> **Passage to read**
----
Many former same-sex couples are fighting—and winning—legal parentage for the children they helped raised, despite having no biological relation to them nor having ever adopted them.
The recent decision made by the Massachusetts Supreme Judicial Court (SJC) involved Karen Partanen, and her former partner, Julie Gallagher. Through artificial insemination, the couple had two children who are currently four and eight years of age. Gallagher is the biological mother who gave birth to the children.
The ladies ended their relationship in 2013. Partanen co-parented her children, and after the breakup, she wanted the courts to recognize her as a legal parent.
But that didn’t happen.
AP Legal Affairs writer, Denise Lavoie writes, “A family court judge dismissed Partanen’s request, finding that she didn’t meet the requirements under state law because she and Gallagher were not married when the children were born, and Partanen is not a biological parent.”
That decision, however, was overturned by SJC. The highest court in the Commonwealth of Massachusetts ruled that Partanen could be granted the same parental rights as her children’s biological mother. SJC broadened their view of parentage: A non-biological gay parent could be a “presumptive parent” under their state law.
Moving forward, a biological parent may have a more difficult time blocking visitation from their ex-partners. In Massachusetts, estranged gay parents now have the potential to be reunited with their children, and this ruling may also help alleviate a non-biological parent’s deep concern from becoming alienated in the event of a breakup.
“The plain language of the provisions, then, may be construed to apply to children born to same-sex couples, even though at least one member of the couple may well lack biological ties to the children,” Justice Barbara Lenk wrote for the court in the unanimous decision.
----
> **Provided data**
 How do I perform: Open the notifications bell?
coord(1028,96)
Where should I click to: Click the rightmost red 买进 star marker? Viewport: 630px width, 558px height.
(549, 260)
----
> **Task A**
In the article on the Massachusetts parentage ruling, retype the part that begins with the words containing "The ladies ended" and ends with "a legal parent.".
> **Task B**
List every person named in the article on the Massachusetts parentage ruling.
> **Task C**
Continue the article on the Massachusetts parentage ruling from where it ends.

> **Reply A**
The ladies ended their relationship in 2013. Partanen co-parented her children, and after the breakup, she wanted the courts to recognize her as a legal parent.

> **Reply B**
Karen Partanen, Julie Gallagher, Denise Lavoie, Barbara Lenk

> **Reply C**
In the article, Lavoie appropriately highlighted how SJC declared the legalization of gay marriage in Massachusetts. In 2003, Massachusetts was the first state in the country to recognize same-sex marriage. Many consider the state to remain on the fast track of equality especially following SJC’s recent ruling.
Representing Partanen was GLBTQ Legal Advocates and Defenders. Mary Bonauto, who serves as the firm’s civil rights project director, called SJC’s decision as a major victory for those who have contemporary families.
“It is especially a victory for the children in those families who should not be deprived of their parents because those parents are not married or used assisted reproduction,” she shared.
While this ruling is indeed groundbreaking, it’s on the heels of another landmark decision made in August. The New York Court of Appeals reversed the 1991 ruling of Matter of Alison D. v. Virginia M., which had enforced no visitation or custody rights to those that had no biological or adoptive ties to their children.
Change is happening—an optimistic domino effect of equality is starting to take shape.